Extract
----------------------------------------
I was happy to see coconut oil! However, I'm concerned that it may be "hydrogenated" for cooking and will not perform as well as the coconut oil 76°F which is generally used in soap. 

Here's some info from my files for your consideration:



> ZANY’S NOTES ON WHAT TO EXPECT FROM VARIOUS OILS IN LS (Collected from a variety of sources.)
> 
> _It isn't a problem if your oils cause clouding. Some people LIKE the "creamier" look of LS. The problem is that if you are not experienced, you won't know if the clouding is from the formula or from it not saponifying properly._ HTH Sharon
> 
> ...



QUOTE (Failor): _ROSIN saponifies much like an oil but without any  resulting glycerin. It gives a smooth cold cream finish to the lather  and also acts as a detergent and preservative. To calculate - Rosin has  the same SAP value as Wheat Germ Oil. (NOTE: May cause contact  dermatitis in sensitive individuals)_

*Lard vs Duck Fat; Pine Tar; Jojoba*

Now, let's take a look at your original recipe using Duck Fat, Pine Tar and Jojoba. One at a time, I put each one into SoapCalc at 100% to see Fatty Acid content.

This pic shows Lard (*One*) vs. Duck Fat (*All*). As Susie suggested earlier, Duck Fat maybe a reasonable sub for Lard, so that's a keeper:



*Jojoba* is a keeper as well, used at 1-2% because that's a sufficient amount to feel the "conditioning" benefit and any more than that may participate out and create a waxy surface on the finished LS (just a guess; not sure):


Pine Tar deserves further investigation, although it has zero fatty acid content and, therefore no SAP value, and functions as an additive in soap -- both hard bars and liquid soap. I may have a recipe in my files for adding pine tar to LS. Not sure.
----------------------------------------
Stored data

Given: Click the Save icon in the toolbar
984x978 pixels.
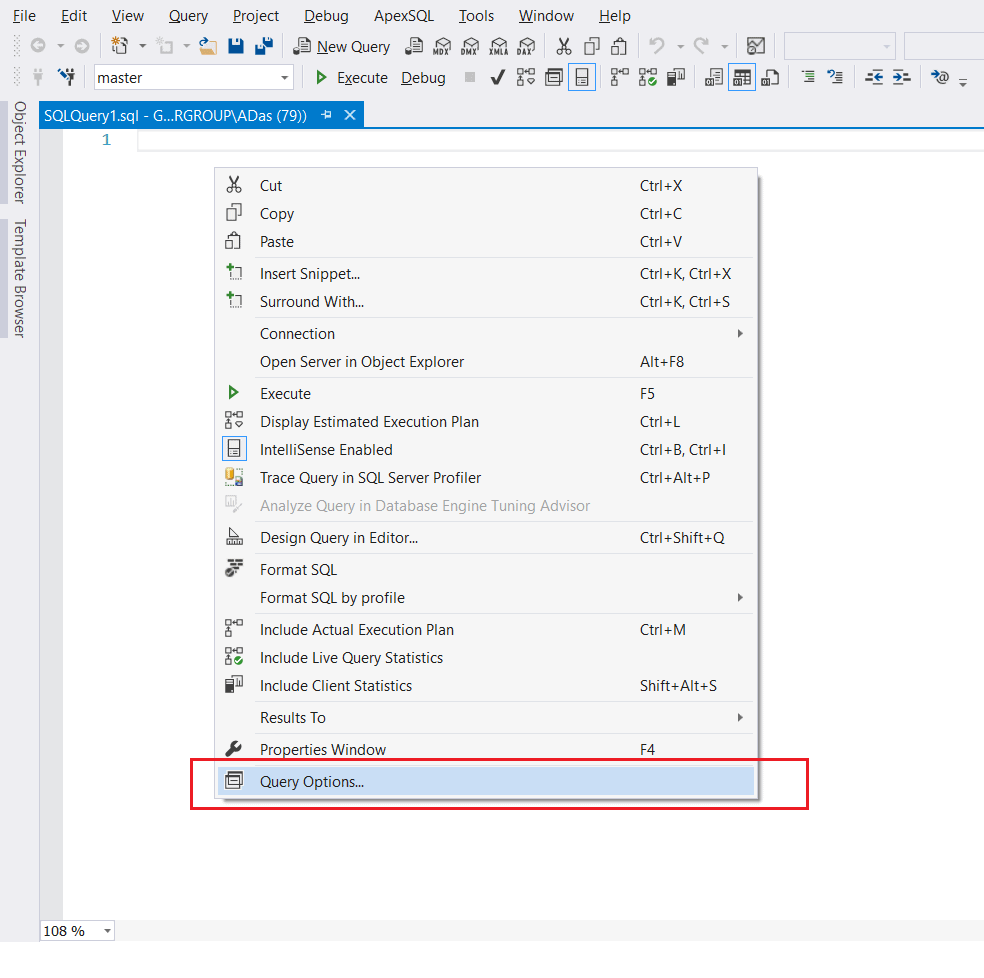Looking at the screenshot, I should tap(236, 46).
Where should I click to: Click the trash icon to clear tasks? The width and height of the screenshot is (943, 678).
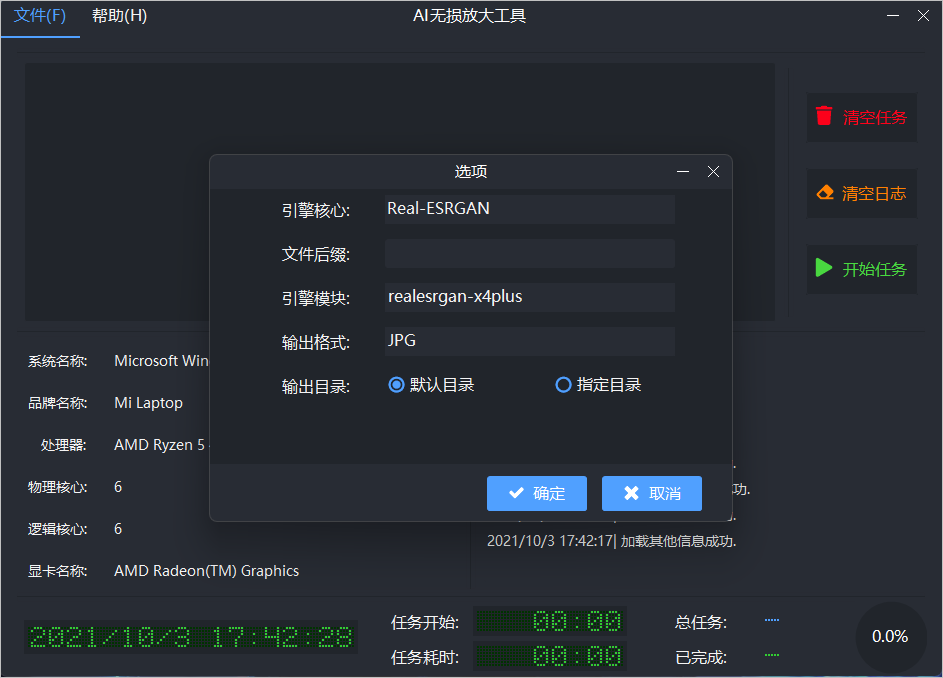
----------------------------------------
Directive
Please continue the post on choosing oils for liquid soap, picking up right after its last sentence.

Exercise response
----------



## TruthSeeker (Feb 2, 2018)

you Zany are a god xD
This has cleared up a lot of my questions and given me a lot more understanding. and yes the Wheat oil is Wheat germ oil.
and not to worry about not being able to reply for the duration, i have just recently been able to get back to the forum.

We May have Canola oil though. I suspect its not of a type good for soap making, here its name is VERY different, and is based around the rapeseed name... (not sure i like that English version...) anyway, this oil is also quite common to see in large amounts in the general store (over the past few years it has even overtaken the Extra virgin olive oil that has been the main cooking oil here since i was little,though we traditionally mostly use butter)

i am interested in the Rosin but with its warning of possibly causing contact dermatitis on people with sensitive skin, i do not think i should consider it for a soap i'm making for someone with very sensitive skin who already suffers from the condition....

i'm trying to think of a new soap recipe now, based around 80% olive and duck fat in around equal measure (not sure what i want more of in it yet.) reducing the tar to 8-10% and leaving the remaining 10-12% to be filled with conditioning oils such as Jojoba, Aragan, maybe avocado(i am strangely adverse to avocado oil), and potentioaly Canola oil if i find it to be the right kind, and although the Tamanui interests me a lot, i am not sure i can afford any more ingredients at this time ;(
(i also found lard btw, but only in rather large batches...)

last i could not care less about the appearance of the Soap at least to start with, that is a worry for later  (its mostly going to be used as a paste anyway xD)
That it has a good strong lasting lather would be nice, preferably a creamy type more than a bubbly one...
and the conditioning effects are of paramount importance, especially if it can help protect the skin in the long run between washes.

as for odur, im putting pine tar in this, thats going to kill overpower most other odurs no matter what.... (and it suposedly works as a great preservative to keep other oils from going rancid, saponified or otherwise)

with thanks
 Truth


----------



## TruthSeeker (Feb 3, 2018)

oh, just remembered another question.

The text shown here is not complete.